Scorpio 10/23-11/21 

You never know when crime hits. My crime was taking more than 2 classes

Sagittarius 11/22-12/21

*slept through their first meeting*

Capricorn 12/22-1/19

My allergies are acting up, I have a migraine, classes already have homework due. Sounds about right.

Aquarius 1/20 – 2/18

Logged onto Canvas, saw each week was locked… never dropped a class so fast.

Pisces 2/19 – 3/20

Already assigned 150 pages to read for next week. Yay spring.

This week in completely made up horoscopes

The Western Howl Staff

Theme: Which class drove the signs mad?

Aries 3/21-4/19  

The one with my professor that did not respond to my emails ever

Taurus 4/20-5/20

Any class with a zoom meeting during finals week

Gemini 5/21-6/20 

idk what y’all are talking abt, i taught myself this term

And they didn’t pay you? Asking for a friend -Leo

Cancer 6/21-7/22

My classes were chill⏤

Leo 7/23-8/22

Shout out to the prof who just started grading stuff from week 4. Thx for making it really difficult to study for finals owo

Virgo 8/23-9/22

I’m just glad I never have to take a literature class again

Libra 9/23-10/22

The social class. I am succumbing to the pressure of maintaining multiple jobs and school. But like whoooo Spring Break ig 

Scorpio 10/23-11/21 

D, all of the above

Sagittarius 11/22-12/21

Oh, you know… that professor who decided that using McGraw-Hill’s connect was a good idea t(-.-t)

Capricorn 12/22-1/19

I won’t say names, but let’s just go with the prof who didn’t know how to do a ppt

Aquarius 1/20 – 2/18

F–k that class that didn’t grant an extension when i lost power

Pisces 2/19 – 3/20

I don’t understand why I need to study English when I already speak it.

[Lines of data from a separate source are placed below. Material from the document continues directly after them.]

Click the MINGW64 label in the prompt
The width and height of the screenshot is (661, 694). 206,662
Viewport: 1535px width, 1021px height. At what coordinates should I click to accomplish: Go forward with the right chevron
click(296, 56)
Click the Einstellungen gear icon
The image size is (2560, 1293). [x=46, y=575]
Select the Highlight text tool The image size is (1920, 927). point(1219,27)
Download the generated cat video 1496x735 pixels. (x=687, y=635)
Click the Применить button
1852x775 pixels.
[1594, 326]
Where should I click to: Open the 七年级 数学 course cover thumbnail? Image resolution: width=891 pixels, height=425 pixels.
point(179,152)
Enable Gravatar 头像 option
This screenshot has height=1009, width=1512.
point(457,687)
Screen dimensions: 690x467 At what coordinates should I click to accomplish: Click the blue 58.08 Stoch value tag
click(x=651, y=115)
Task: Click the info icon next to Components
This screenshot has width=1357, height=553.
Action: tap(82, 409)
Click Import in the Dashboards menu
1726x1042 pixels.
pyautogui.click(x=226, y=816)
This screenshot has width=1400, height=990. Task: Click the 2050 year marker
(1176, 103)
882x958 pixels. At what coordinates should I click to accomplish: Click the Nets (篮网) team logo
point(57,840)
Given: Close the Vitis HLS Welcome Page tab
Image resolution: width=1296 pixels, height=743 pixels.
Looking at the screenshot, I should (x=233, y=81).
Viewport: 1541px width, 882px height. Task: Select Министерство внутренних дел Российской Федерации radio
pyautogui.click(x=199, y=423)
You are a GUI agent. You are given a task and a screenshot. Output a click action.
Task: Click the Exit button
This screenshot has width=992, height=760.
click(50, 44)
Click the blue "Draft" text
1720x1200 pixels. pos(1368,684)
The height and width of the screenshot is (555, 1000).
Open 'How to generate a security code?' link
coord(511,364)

This week in completely made up horoscopes

The Western Howl Staff

Theme: Which signs the stars think would win the bracket?

Aries 3/21-4/19  

I’d make it about halfway because I would definitely show up late

Taurus 4/20-5/20

Me.

Gemini 5/21-6/20 

me AND my split personality obvi

Cancer 6/21-7/22

Aries. Come on, they have the same name as the God of War.

Leo 7/23-8/22

Rawr XD

Virgo 8/23-9/22

Sagittarius is literally a centaur with a bow and arrow

Libra 9/23-10/22

In true Libra nature, I think everyone should win participation awards. uwu

Scorpio 10/23-11/21 

If I say Sag, will they spare my life and NOT shoot me?

Sagittarius 11/22-12/21

Fight me, b—h

Capricorn 12/22-1/19

Sagittarius is prob gonna die first

Aquarius 1/20 – 2/18

Virgo for sure, they’re psycho

Pisces 2/19 – 3/20

Gemini, they just have more to work with.

This week in completely made up horoscopes

The Western Howl Staff

Theme: What’s driving the signs mad?

Aries 3/21-4/19  

Beets.

Taurus 4/20-5/20

When there aren’t any Uber Eats couriers in the area. 

Gemini 5/21-6/20 

a s—-y wifi connection 

Cancer 6/21-7/22

A milkshake, it’s bringing all these boys to my yard and idk why

Leo 7/23-8/22

existing

Virgo 8/23-9/22

My plants keep dying and I don’t know what to do anymore

Libra 9/23-10/22

The fact that it’s March again?? Disgusting

Scorpio 10/23-11/21 

Shoes that look like rats

Sagittarius 11/22-12/21

Waiting for the WandaVision finale….!!!!!!!!!!!!!!!!!!!!

Capricorn 12/22-1/19

ya know, life

Aquarius 1/20 – 2/18

Potatoes that aren’t baked to perfection

Pisces 2/19 – 3/20

Most times I find the end of the term bittersweet. Not this time.